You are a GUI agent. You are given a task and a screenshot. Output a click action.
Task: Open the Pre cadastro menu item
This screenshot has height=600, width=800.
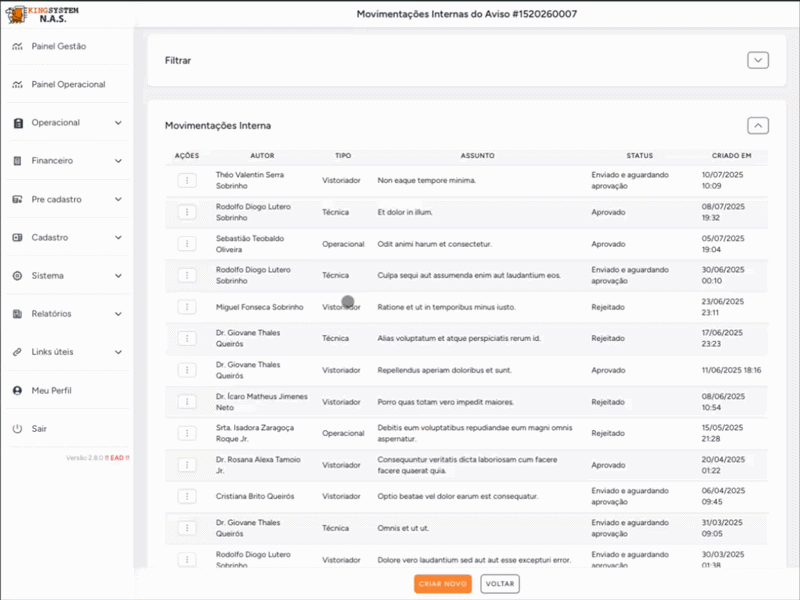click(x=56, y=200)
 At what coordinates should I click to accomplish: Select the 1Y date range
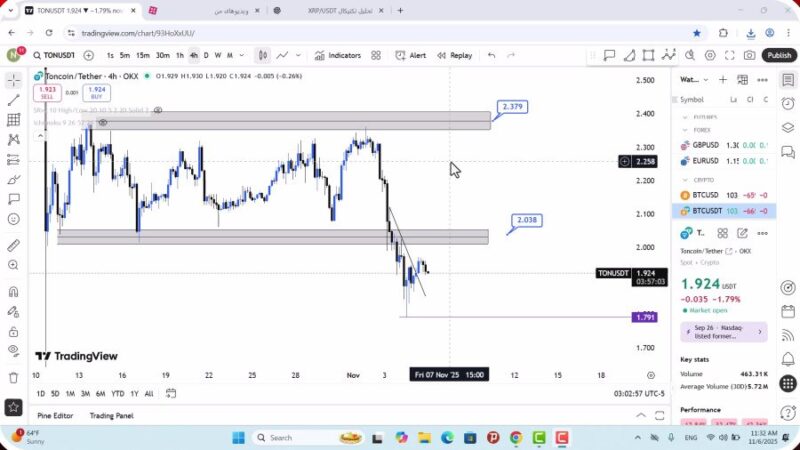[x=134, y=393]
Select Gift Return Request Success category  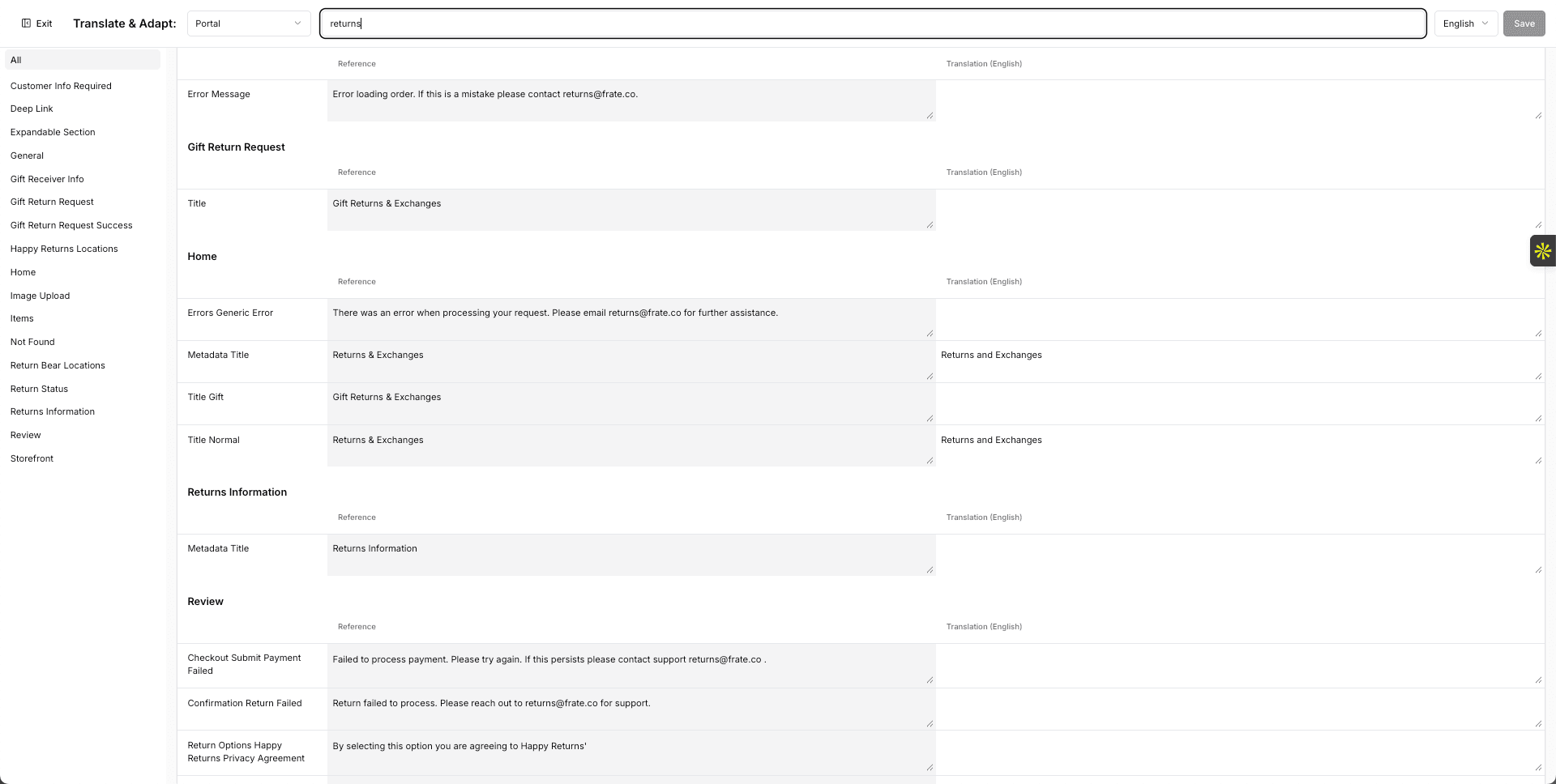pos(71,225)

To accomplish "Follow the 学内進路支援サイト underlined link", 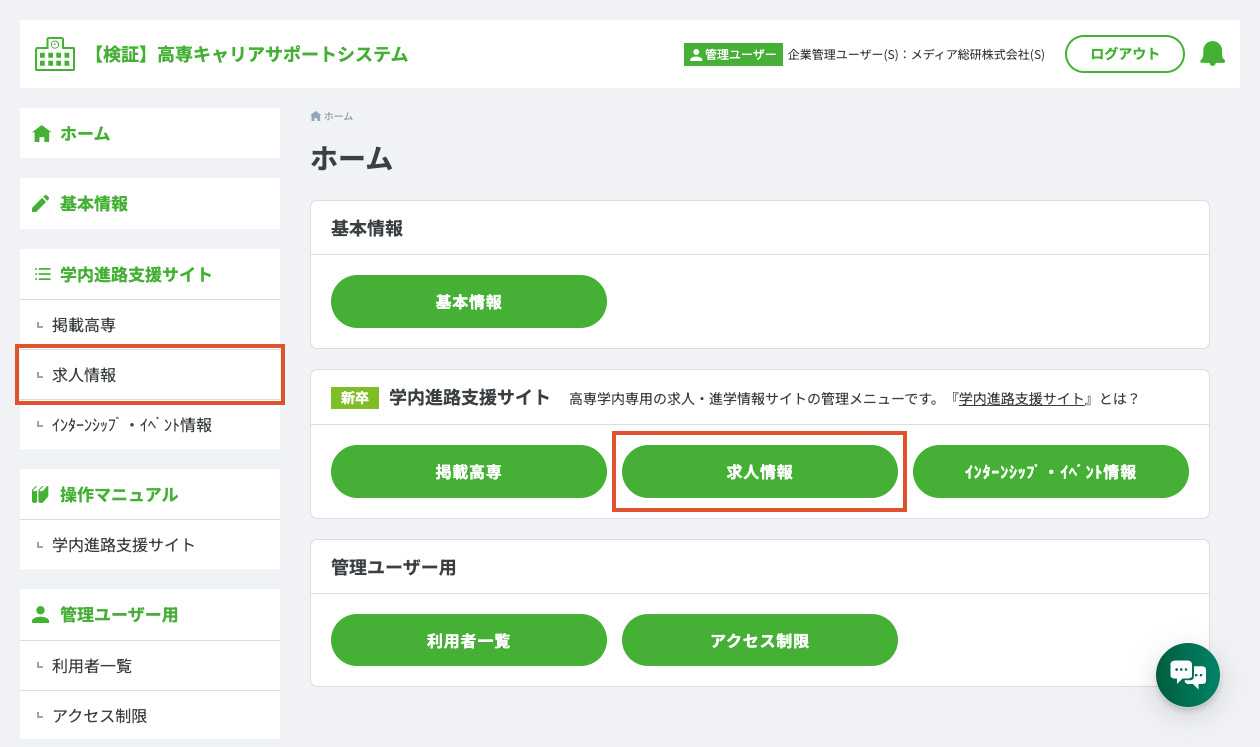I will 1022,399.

-----

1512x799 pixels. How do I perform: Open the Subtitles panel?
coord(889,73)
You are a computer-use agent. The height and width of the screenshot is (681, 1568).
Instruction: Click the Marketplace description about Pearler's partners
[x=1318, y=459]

-----

→ **Objective**: Convert the lines between the one containing "You are a computer-use" and the one containing "[x=1318, y=459]", inclusive, into a two-column CSV with the headers "task" and "answer". Give one row for each text and its answer, with each value in a single quoted field and line breaks replaced by spaces.

→ **Response for this exercise**:
task,answer
"You are a computer-use agent. The height and width of the screenshot is (681, 1568). Instruction: Click the Marketplace description about Pearler's partners","[x=1318, y=459]"